Appolonius, der Kardinalskurator, seinerseits Stellvertreter des Patriarchen, Haupt des bedeutendsten der Orden, dem der Hilarusiten, blickte ruhig und ernst seinem Gegenüber, Kardinal Sitorius, dem obersten Bannkreuzer, in die Augen. Sie waren nicht gerade Freunde, und hatten schon so manchen konkurrenzhaften Streit in der Kurie ausgefochten, aber diesmal nahm Appolonius Anteil am Leid des Konkurrenten.
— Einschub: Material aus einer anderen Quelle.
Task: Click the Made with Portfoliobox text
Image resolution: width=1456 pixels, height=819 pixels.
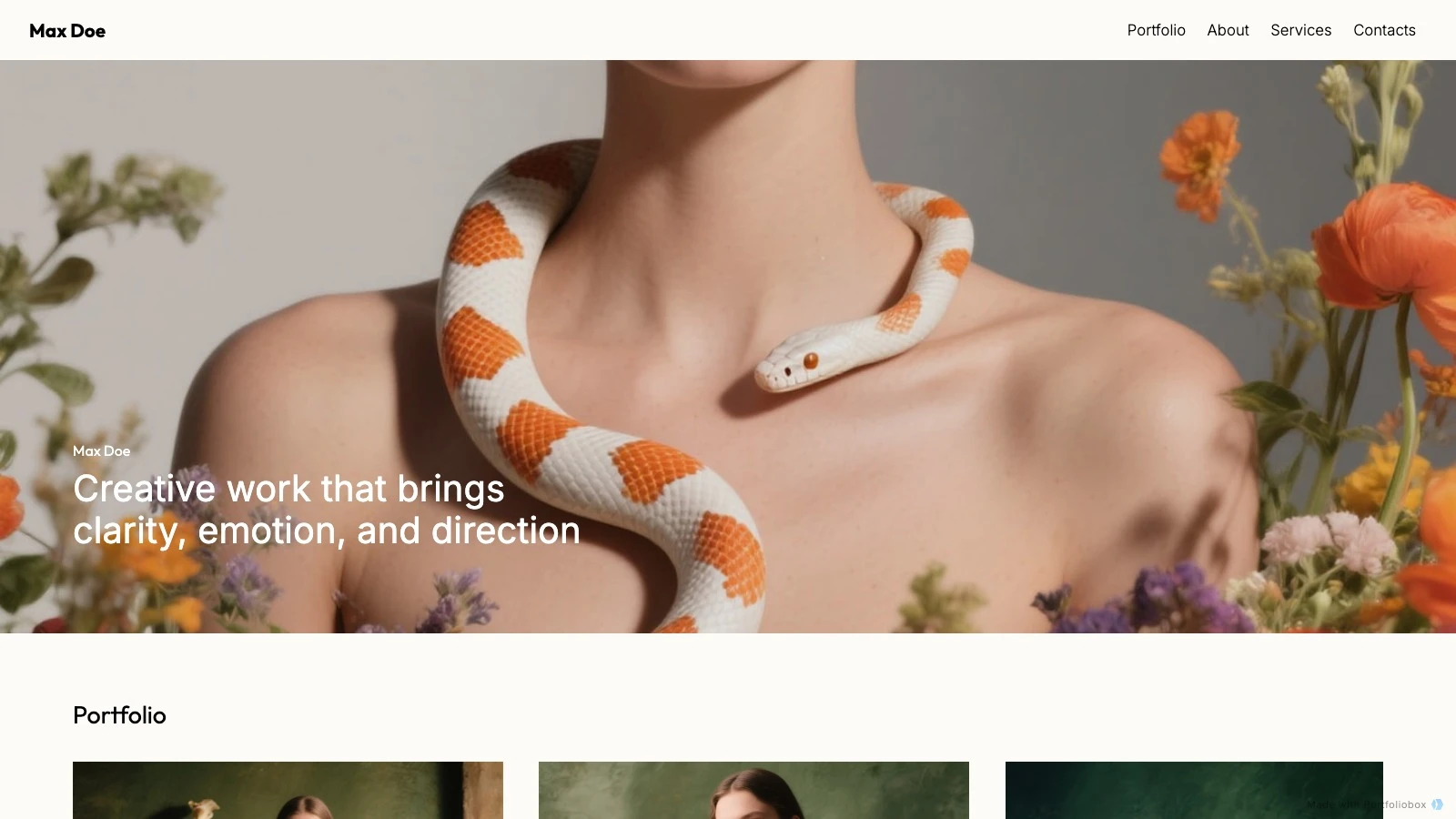Action: point(1366,804)
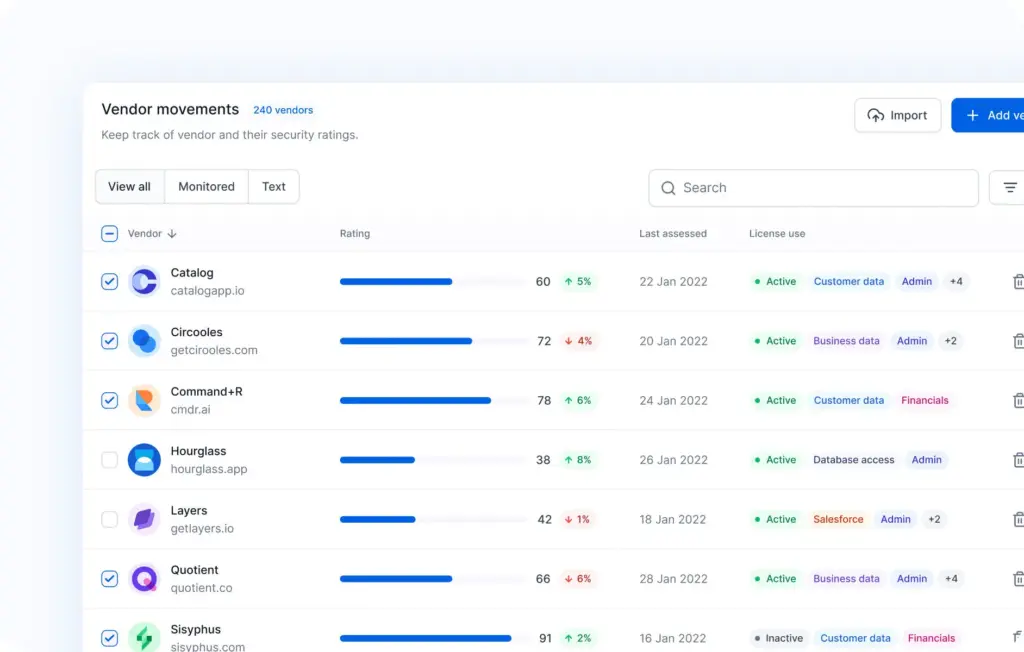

In dessen Augen und seinem, von den Lasten der Verantwortung aber auch von seiner asketischen Lebensweise und den vielen selbstauferlegten Bußen gezeichneten Gesicht konnte er die Bestürzung und die Vorwürfe sehen, die Sitorius, der einst Gönner des Friedländischen Fürstbischofs gewesen war, und ihn stets hatte walten lassen, sich machte. "Ich hätte diese Buße gerne selbst auf mich genommen." sagte Sitorius leise.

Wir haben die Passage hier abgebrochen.